Она мечется по дому. И не знает, куда приткнуть руки. Что–то приготовить? Баню Сергею протопить? Хватается за телефон. После выпуска теленовостей с сюжетом о совещании у Президента, кажется, звонить начинают все и сразу. Сыновья — Миша и Саша — возбуждены не меньше матери. Когда милицейский микроавтобус останавливается у дома, вся родня уже здесь. Пацаны, размазывая кулаками слезы, виснут на отце... В своем кругу сидят до глубокой ночи... А поутру к их домам начинают подтягиваться односельчане. Эмоциями и словами перебрасываются через забор — мужчинам нельзя покидать домашних пределов и через каждые два часа надо отчитываться участковому по телефону... Но сейчас для них все эти строгости — неприметны. Они в родных стенах, а не за решеткой. Ждут суда...


— Убийство — тяжкий грех, — 83–летняя пенсионерка Ирина Юхневич говорит о том, чем сейчас дышит вся деревня. — Но они доброе дело для нас сделали. Второй месяц живем как люди. Ни пожаров, ни страха. Мне даже умирать теперь не хочется, а ведь раньше каждый день Бога об этом просила.


Я долго ходила по Пуховичам, разговаривала с людьми, побывала в Речице, где на метизном заводе пишут ходатайство за одного из обвиняемых — 23–летнего столяра Александра Петрученю — незаменимый, говорят, парень, золотые руки... Думала и о том, что сюжет этот не новый, еще в знаменитом когда–то фильме «Великолепная семерка» с Юлом Бриннером обыгрывалась такая же ситуация — бандиты терроризируют деревню, местные жители вместе с благородными удальцами саморучно вершат правосудие. Но то кино! Причем американское... А почему же у нас не так уж и далеко от райцентра, где имеется столько служивого народа и прежде всего исполком с его кадрами, которые должны знать нужды и чаяния населения, да и колхозное руководство тоже вроде бы находилось не в летаргическом сне — как же так случилось, что полупьяный бандит ежедневно терроризировал беззащитных крестьян–стариков? Чего же тогда стоят чиновничьи уверения, что они, мол, недаром едят свой трудный хлеб?.. Уверена, на этот вопрос люди тоже ждут ответа, потому что зазнайство, которое является оборотной стороной равнодушия, всегда служит питательной средой для самых диких проявлений и происшествий.

▸ **Исходные данные**:
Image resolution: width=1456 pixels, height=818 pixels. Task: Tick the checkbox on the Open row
--
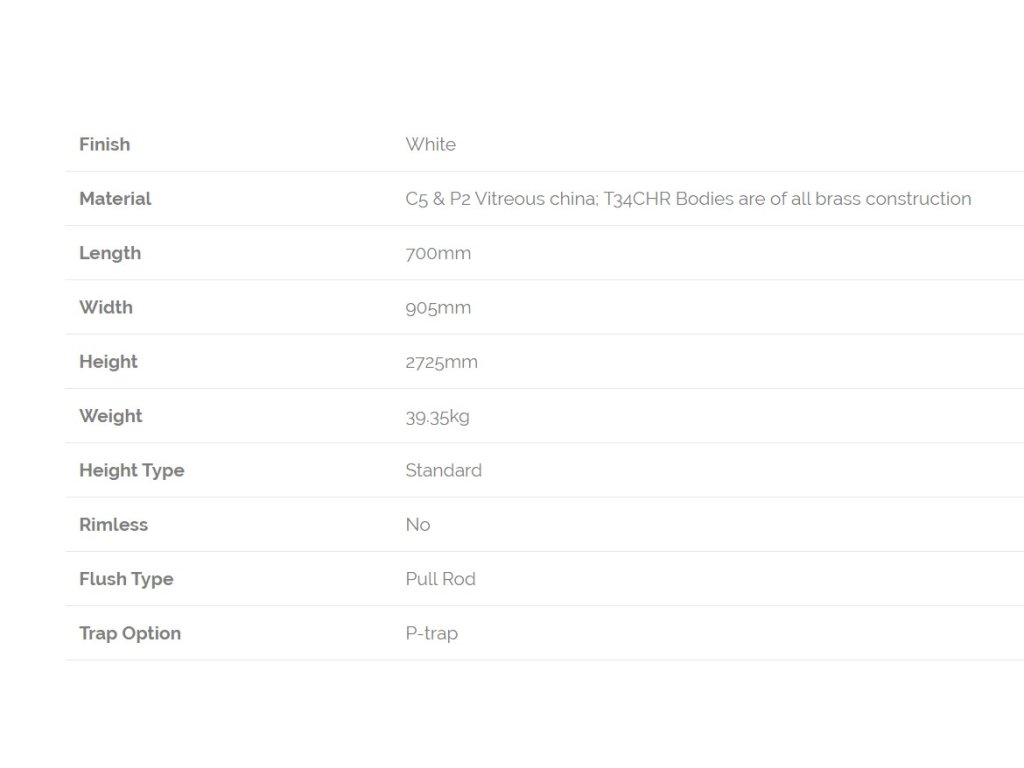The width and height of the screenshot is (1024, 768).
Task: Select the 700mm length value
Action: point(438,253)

▸ **Суть задания**: Подхватите отрывок о деревенских жителях, которые ждут суда, и продолжите его с места сразу после последнего предложения. Приведённые пункты здесь никак не используются.

▸ **Ответ на задание**:
Есть и еще одна деталька, может быть, и не вполне относящаяся к сути безобразий в Пуховичах, но тоже важная. Когда некоторые пустоватые комментаторы размышляют о таких тонких вещах, как «преступление и наказание», то частенько срываются на правозащитный лепет: сколько, дескать, в колониях сидит мужичков, которые украли мешок картошки и какую–нибудь рябую курицу? «Ах–ах...» Поседевшие на службе профессионалы рассказывали мне, что в действительности нет более злостных злодеев на свете, чем вот эти, которые сидят за безделицу, «за курицу»... Как правило, в наших маленьких, полупустых деревушках, где доживают свой век старики, вольготно и безнаказанно чувствуют себя опустившиеся мерзавцы, имеющие за плечами парочку судимостей. Они не рискуют появляться в городе и совершать там преступления — опасно! Зато среди перепуганных стариков они чувствуют себя королями и угрозами ежедневно добиваются от пожилых людей то водки, то закуски, а то и денег. И большой удачей для участкового является выследить, а потом на месте происшествия схватить пусть хотя бы и «с курицей» такого подонка и усадить его хотя бы на пару лет в тюрьму, после чего напуганные люди опять оживают.


Но это к слову. Жаль, что в Пуховичах не нашлось такого участкового, внимательного и честного Анискина. Здесь старики оказались предоставленными самим себе, брошенными на произвол этого Миеса.


В Пуховичах я убедилась, что люди искренне и очень благодарны Президенту. Эти честные и трудолюбивые крестьяне всегда верили, что должен же быть в Минске некто справедливый, который вникнет, поймет и поступит по справедливости. Но понимают также люди, что их сыновья поступили не по закону и что будет суд. Они, конечно, надеются, что суд во всем разберется, вынесет справедливое решение. Я уже говорила, что гибель Миеса здесь рассматривают как избавление. Но все, с кем бы ни встречалась, как–то не особенно радуются, в глазах я видела что–то смущенное, какую–то недосказанность...


Скорее всего, люди из деревни Пуховичи были бы куда как более удовлетворены, если бы этого Миеса остановили не их движимые благородными чувствами, но прибегшие к самосуду родные, а именно те, кому по закону и долгу положено смело и принципиально бороться с преступностью...


Фото Ивана ЗЕМНОВОДНОГО и Владимира ГАВРИЛОВИЧА.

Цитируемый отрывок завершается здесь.